[Opening DATA EXTRACTS section]

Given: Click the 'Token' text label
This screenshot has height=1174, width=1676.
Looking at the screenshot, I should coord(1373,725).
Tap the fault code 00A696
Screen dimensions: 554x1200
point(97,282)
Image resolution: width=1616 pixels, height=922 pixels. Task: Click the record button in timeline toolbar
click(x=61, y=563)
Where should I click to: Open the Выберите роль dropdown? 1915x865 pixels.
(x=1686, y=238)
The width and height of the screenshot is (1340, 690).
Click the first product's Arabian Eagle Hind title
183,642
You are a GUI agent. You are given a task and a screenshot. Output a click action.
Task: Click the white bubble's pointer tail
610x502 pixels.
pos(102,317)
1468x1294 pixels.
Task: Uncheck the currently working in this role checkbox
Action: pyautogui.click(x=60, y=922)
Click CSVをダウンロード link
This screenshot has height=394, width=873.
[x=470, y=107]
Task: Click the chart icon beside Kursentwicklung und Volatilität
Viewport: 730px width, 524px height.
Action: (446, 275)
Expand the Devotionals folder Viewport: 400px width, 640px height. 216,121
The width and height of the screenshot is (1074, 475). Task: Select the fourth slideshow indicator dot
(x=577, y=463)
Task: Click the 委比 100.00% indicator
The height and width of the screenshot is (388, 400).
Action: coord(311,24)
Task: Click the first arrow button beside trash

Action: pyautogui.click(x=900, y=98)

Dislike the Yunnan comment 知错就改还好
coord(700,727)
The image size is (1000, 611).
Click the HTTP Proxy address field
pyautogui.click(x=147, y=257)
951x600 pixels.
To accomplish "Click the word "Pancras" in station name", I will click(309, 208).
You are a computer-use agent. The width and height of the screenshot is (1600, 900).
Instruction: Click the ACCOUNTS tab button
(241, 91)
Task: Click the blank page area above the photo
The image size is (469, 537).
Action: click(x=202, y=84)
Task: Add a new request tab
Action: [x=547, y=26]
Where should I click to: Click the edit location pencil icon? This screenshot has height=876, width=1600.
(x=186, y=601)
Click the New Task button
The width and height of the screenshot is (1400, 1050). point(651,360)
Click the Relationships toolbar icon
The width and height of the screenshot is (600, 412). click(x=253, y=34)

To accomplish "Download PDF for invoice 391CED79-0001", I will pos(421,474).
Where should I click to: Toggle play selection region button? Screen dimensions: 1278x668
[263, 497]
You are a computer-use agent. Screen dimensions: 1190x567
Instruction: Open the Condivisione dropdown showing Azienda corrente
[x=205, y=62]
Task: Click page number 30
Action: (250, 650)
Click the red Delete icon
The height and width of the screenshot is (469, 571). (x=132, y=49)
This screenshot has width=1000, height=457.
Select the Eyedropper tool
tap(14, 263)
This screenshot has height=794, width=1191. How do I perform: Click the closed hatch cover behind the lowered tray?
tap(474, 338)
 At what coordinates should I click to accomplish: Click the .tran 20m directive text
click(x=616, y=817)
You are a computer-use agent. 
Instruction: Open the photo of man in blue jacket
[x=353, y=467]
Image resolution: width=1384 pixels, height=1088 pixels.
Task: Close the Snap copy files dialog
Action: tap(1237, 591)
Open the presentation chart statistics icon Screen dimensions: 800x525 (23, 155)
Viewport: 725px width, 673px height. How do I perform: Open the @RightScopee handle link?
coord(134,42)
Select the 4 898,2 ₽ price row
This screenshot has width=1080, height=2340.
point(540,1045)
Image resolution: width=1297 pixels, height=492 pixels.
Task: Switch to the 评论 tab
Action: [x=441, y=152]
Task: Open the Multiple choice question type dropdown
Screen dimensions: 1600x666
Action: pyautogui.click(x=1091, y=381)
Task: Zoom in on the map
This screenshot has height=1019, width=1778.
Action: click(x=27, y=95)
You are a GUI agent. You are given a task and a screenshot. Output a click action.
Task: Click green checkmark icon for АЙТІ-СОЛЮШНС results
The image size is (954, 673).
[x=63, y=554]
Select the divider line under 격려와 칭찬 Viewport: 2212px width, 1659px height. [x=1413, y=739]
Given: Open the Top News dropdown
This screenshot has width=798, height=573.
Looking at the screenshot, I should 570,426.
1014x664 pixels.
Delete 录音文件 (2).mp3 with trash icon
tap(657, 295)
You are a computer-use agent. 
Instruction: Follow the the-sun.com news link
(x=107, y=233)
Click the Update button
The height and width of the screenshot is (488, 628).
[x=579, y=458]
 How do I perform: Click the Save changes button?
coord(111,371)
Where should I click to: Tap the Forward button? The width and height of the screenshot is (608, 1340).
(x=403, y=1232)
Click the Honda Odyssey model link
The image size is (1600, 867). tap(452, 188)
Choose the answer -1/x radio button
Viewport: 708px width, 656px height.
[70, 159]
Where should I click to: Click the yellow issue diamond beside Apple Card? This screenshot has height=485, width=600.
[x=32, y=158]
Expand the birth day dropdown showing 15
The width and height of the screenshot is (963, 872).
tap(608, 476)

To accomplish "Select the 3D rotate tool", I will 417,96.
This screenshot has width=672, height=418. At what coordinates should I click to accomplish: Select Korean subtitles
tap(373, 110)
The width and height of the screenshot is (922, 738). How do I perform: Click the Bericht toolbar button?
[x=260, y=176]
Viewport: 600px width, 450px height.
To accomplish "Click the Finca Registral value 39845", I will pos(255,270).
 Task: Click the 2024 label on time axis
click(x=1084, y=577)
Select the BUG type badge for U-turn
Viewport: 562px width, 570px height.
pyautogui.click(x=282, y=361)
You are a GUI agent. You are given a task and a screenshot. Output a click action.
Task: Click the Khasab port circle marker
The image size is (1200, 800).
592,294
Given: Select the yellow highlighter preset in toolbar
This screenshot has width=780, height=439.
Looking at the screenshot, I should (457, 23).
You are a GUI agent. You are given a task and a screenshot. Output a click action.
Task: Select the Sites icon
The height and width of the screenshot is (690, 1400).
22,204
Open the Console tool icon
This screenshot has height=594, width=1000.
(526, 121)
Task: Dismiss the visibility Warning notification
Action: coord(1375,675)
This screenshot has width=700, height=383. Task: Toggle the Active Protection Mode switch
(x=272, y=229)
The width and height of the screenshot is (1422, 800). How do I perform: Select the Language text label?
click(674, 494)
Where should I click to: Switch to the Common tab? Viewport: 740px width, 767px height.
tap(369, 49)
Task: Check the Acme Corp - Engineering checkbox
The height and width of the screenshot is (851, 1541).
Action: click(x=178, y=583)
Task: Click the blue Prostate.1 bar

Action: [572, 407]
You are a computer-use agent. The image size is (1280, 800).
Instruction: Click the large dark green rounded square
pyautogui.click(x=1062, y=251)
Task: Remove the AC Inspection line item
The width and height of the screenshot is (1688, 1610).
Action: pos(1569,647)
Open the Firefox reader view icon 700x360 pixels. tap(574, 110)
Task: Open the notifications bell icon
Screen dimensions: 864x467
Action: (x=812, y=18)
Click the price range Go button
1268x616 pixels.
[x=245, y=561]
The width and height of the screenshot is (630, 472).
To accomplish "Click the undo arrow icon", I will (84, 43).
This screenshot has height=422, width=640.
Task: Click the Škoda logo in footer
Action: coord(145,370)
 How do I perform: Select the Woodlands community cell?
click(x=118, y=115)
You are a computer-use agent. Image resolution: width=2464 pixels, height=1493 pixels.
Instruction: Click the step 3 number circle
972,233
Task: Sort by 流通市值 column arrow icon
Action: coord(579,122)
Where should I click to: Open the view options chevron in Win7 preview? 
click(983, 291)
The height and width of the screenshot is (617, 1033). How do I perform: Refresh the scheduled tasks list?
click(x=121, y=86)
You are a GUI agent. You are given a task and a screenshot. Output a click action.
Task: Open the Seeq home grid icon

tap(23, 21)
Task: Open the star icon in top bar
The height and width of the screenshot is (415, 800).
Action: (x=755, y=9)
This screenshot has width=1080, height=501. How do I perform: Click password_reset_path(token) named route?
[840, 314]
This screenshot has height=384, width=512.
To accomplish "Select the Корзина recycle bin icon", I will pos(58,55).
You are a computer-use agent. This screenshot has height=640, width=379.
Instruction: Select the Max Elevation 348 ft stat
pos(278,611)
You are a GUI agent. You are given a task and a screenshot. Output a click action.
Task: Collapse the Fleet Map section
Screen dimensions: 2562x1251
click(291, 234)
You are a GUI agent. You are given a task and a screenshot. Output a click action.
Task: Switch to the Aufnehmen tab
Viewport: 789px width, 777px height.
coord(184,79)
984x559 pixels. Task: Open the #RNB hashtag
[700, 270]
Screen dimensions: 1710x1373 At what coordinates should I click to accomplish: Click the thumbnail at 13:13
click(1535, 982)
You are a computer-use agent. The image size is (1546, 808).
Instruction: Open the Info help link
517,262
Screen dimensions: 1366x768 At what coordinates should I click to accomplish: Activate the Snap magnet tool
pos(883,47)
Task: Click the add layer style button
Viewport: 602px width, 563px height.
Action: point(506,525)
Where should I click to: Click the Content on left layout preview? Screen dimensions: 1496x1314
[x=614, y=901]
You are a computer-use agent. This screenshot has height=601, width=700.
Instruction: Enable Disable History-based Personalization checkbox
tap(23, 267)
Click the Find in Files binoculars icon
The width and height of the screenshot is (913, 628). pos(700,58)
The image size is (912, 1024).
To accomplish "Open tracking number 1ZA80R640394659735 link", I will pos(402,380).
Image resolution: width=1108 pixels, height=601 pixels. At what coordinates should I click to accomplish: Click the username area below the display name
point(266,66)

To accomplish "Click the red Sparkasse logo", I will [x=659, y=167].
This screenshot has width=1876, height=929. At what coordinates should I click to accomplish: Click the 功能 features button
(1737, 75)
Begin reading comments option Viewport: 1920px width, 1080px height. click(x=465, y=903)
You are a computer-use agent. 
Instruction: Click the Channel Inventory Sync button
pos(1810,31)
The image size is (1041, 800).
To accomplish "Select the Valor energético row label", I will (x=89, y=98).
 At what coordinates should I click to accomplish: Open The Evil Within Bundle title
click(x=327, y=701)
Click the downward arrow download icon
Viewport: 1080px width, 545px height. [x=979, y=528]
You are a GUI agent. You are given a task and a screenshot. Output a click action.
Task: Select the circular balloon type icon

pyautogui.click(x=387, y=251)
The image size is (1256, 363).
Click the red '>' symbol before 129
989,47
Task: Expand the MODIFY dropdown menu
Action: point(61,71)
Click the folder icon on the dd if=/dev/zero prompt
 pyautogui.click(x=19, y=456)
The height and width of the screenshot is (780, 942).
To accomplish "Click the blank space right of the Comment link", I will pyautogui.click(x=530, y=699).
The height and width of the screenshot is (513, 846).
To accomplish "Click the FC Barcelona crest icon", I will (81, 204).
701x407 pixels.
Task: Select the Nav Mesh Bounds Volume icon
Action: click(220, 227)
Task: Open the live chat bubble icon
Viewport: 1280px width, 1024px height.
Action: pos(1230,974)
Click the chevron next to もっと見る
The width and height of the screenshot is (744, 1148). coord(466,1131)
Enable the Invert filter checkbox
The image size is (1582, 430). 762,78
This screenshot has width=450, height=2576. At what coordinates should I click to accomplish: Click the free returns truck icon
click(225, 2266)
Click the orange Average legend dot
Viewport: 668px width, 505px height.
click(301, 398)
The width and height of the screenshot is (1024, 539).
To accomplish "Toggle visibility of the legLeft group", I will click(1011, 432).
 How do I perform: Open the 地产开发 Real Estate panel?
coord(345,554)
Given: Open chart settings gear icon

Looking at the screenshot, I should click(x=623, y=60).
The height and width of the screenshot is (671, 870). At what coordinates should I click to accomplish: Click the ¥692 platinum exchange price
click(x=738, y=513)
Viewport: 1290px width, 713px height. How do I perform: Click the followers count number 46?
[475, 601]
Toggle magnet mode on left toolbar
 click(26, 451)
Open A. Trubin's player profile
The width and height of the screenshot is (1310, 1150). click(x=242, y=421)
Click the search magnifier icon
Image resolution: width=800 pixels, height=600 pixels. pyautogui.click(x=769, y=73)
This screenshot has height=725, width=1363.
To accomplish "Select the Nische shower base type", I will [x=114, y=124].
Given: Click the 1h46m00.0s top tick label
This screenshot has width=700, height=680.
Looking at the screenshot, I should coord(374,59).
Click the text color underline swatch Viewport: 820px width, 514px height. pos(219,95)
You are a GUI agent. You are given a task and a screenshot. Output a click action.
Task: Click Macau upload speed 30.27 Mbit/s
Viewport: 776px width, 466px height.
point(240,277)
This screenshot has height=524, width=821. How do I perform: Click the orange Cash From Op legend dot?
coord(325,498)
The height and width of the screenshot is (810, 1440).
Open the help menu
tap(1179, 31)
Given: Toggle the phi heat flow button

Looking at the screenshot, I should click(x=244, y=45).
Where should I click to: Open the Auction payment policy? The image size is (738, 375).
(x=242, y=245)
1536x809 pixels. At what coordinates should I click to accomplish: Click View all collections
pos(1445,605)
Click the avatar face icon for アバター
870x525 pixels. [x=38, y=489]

[Closing DATA EXTRACTS section]

Retype only this portion of the data above: the line containing "You are a computer-use agent. Image", the line containing "This screenshot has height=384, width=512.", and all lines between them, exactly.

EXERCISE ANSWER:
You are a computer-use agent. Image resolution: width=2464 pixels, height=1493 pixels.
Instruction: Click the step 3 number circle
972,233
Task: Sort by 流通市值 column arrow icon
Action: coord(579,122)
Where should I click to: Open the view options chevron in Win7 preview? 
click(983, 291)
The height and width of the screenshot is (617, 1033). How do I perform: Refresh the scheduled tasks list?
click(x=121, y=86)
You are a GUI agent. You are given a task and a screenshot. Output a click action.
Task: Open the Seeq home grid icon

tap(23, 21)
Task: Open the star icon in top bar
The height and width of the screenshot is (415, 800).
Action: (x=755, y=9)
This screenshot has width=1080, height=501. How do I perform: Click password_reset_path(token) named route?
[840, 314]
This screenshot has height=384, width=512.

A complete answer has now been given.